In the material below, how many lines contain the word "agent"? The reply must be that number alone.

=== Information provided ===
******************************

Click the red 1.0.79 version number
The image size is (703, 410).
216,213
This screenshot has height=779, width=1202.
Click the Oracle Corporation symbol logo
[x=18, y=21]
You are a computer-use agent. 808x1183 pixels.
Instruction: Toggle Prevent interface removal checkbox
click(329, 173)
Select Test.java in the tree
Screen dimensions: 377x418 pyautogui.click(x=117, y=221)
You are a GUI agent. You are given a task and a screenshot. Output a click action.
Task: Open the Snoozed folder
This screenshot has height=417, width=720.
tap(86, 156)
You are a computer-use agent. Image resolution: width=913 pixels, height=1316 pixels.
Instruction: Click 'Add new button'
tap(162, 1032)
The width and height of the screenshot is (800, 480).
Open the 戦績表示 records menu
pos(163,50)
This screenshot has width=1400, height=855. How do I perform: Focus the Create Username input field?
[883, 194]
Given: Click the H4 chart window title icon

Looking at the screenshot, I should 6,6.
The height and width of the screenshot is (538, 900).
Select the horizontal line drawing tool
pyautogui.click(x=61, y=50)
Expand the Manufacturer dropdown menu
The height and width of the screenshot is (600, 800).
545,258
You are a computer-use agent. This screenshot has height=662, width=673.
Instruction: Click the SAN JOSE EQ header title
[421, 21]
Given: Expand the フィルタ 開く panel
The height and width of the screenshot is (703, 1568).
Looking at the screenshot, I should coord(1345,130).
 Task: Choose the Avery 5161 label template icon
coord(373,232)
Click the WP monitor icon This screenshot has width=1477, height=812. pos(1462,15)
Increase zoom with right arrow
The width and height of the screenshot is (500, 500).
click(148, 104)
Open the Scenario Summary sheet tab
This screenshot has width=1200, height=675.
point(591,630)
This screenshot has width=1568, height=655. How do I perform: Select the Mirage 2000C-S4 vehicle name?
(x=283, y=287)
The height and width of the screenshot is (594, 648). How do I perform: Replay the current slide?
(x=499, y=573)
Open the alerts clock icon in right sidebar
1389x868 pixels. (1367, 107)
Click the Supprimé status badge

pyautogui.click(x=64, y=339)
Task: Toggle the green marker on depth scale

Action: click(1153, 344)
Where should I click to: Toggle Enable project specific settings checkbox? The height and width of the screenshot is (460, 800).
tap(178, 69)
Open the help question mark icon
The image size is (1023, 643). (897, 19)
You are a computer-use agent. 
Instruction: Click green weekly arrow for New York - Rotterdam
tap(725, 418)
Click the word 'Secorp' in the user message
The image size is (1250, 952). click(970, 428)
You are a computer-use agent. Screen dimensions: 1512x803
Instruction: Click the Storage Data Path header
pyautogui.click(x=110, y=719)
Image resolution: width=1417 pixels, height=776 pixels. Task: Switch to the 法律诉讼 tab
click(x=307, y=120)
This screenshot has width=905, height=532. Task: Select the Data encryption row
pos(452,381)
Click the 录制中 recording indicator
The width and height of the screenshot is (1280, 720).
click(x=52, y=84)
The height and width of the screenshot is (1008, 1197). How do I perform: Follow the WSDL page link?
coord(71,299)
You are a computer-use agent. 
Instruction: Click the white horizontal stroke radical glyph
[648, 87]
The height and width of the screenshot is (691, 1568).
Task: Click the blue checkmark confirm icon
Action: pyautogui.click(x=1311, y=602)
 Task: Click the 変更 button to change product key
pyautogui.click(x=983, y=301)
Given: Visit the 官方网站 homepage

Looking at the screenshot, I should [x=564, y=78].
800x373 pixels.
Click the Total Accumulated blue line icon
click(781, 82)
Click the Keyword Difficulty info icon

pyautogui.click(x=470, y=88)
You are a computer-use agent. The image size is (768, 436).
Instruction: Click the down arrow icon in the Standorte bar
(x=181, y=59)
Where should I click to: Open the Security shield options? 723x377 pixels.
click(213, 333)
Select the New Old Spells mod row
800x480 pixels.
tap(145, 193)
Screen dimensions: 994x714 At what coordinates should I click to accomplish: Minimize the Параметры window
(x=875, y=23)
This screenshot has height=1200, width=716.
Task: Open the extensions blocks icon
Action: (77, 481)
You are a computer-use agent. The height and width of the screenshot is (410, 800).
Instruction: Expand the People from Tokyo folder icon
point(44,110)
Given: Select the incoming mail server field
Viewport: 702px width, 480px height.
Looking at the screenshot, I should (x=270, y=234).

******************************

=== Reply ===
9